Prediction of pre-eclampsia by uterine artery Doppler ultrasonography and maternal serum pregnancy-associated plasma protein-A, free beta-human chorionic gonadotropin, activin A and inhibin A at 22 + 0 to 24 + 6 weeks' gestation.
Spencer K., Yu CK., Savvidou M., Papageorghiou AT., Nicolaides KH.

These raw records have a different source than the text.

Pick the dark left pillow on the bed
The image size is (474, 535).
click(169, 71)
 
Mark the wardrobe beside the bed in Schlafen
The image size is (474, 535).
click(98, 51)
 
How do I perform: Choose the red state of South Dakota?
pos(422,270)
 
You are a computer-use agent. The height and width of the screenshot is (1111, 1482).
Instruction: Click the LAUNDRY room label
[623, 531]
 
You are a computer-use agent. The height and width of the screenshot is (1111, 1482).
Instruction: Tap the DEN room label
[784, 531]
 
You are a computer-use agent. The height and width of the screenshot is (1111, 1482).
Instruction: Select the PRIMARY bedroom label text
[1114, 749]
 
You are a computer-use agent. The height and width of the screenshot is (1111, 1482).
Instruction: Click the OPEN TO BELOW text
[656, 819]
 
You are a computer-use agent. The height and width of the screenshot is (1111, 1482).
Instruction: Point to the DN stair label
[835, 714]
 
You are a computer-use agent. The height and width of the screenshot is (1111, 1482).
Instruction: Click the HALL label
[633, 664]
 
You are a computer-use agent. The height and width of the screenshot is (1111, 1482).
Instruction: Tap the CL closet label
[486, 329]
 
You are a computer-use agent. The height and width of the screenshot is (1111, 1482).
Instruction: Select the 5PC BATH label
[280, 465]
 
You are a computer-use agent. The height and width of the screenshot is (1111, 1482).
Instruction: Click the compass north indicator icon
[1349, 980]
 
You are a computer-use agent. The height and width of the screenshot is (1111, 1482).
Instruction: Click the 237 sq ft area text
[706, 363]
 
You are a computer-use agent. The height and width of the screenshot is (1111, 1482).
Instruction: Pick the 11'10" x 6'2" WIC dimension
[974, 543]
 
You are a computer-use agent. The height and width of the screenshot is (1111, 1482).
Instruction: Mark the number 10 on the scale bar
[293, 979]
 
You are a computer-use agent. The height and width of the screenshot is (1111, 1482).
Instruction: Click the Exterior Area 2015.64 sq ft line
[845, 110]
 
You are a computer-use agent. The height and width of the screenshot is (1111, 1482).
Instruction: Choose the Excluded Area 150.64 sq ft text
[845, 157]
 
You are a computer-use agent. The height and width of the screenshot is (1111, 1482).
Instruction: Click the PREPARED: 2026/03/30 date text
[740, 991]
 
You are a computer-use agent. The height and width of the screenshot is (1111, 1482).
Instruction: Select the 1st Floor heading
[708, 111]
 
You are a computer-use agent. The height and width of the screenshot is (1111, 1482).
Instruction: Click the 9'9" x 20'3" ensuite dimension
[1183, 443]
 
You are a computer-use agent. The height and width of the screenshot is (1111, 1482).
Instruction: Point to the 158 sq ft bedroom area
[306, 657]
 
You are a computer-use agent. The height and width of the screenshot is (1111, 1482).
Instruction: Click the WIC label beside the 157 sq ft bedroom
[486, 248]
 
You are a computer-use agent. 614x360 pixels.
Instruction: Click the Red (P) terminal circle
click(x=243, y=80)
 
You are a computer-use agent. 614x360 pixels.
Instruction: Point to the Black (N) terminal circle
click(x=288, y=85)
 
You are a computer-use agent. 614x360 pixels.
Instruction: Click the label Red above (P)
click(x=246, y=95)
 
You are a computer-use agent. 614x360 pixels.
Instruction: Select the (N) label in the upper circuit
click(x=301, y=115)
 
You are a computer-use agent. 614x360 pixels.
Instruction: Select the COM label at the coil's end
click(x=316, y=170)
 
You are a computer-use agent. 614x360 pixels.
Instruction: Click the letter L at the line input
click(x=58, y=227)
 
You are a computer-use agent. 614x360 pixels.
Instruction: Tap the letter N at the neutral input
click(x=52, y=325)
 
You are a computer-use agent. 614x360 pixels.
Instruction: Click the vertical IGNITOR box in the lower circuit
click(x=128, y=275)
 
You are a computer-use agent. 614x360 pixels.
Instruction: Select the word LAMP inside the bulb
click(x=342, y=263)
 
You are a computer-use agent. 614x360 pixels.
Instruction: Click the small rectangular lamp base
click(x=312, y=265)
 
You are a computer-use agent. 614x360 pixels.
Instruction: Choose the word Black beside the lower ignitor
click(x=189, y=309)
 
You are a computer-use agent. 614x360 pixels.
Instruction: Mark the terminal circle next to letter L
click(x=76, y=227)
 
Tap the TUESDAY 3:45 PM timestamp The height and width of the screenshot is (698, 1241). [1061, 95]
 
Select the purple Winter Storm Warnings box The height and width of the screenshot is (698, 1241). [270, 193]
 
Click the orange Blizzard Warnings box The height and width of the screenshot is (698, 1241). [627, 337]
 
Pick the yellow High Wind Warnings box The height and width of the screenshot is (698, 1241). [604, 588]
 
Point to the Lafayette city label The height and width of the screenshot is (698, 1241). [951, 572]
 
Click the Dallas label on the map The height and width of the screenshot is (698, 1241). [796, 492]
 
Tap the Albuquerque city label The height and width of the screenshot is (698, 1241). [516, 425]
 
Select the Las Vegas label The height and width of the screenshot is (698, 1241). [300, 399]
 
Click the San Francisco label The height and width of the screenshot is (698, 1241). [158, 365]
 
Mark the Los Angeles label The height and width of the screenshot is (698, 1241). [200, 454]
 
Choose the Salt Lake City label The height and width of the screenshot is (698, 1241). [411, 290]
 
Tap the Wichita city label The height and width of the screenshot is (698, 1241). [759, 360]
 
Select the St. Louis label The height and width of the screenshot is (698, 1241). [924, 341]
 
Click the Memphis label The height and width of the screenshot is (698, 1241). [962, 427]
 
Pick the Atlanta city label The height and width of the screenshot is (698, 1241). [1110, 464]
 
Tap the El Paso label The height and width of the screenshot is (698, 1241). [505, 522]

OBJECTIVE: To investigate the potential value of combining uterine artery Doppler ultrasonography with the measurement of maternal serum pregnancy-associated plasma protein-A (PAPP-A), free beta-human chorionic gonadotropin (beta-hCG), activin A and inhibin A at 22 + 0 to 24 + 6 weeks' gestation, in the prediction of pregnancies that subsequently develop pre-eclampsia. METHODS: The maternal serum PAPP-A, free beta-hCG, activin A and inhibin A concentrations at 22 + 0 to 24 + 6 weeks' gestation were measured in samples obtained from women with singleton pregnancies who participated in a screening study for pre-eclampsia by transvaginal color flow Doppler measurement of the uterine artery pulsatility index (PI). A search was made of the database to identify those who subsequently developed pre-eclampsia (n = 24) and a group of controls with normal outcome (n = 144). Regression analysis was performed to establish any relationship between the biochemical markers themselves and between the biochemical markers and uterine artery mean PI. A multivariate Gaussian model combining various biochemical markers with uterine artery mean PI was developed using standard statistical modeling techniques and the performance of such models in discriminating cases with pre-eclampsia was evaluated by receiver-operating characteristics curve (ROC) analysis. RESULTS: In the pre-eclampsia group, compared to the controls, the uterine artery mean PI and the maternal serum levels of PAPP-A, free beta-hCG, activin A and inhibin A were significantly increased. The predicted detection rates of pre-eclampsia, for a false positive rate of 5%, was 50% by uterine artery mean PI, 5% by PAPP-A, 10% by free beta-hCG, 35% by inhibin A and 44% by activin A. Screening by a combination of uterine artery mean PI and maternal serum activin A and inhibin A could detect 75% and 92% of patients who subsequently developed pre-eclampsia, for false positive rates of 5% and 10%, respectively. CONCLUSION: Screening for pre-eclampsia by uterine artery PI at 22 + 0 to 24 + 6 weeks' gestation can be improved by measurement of activin A and inhibin A levels.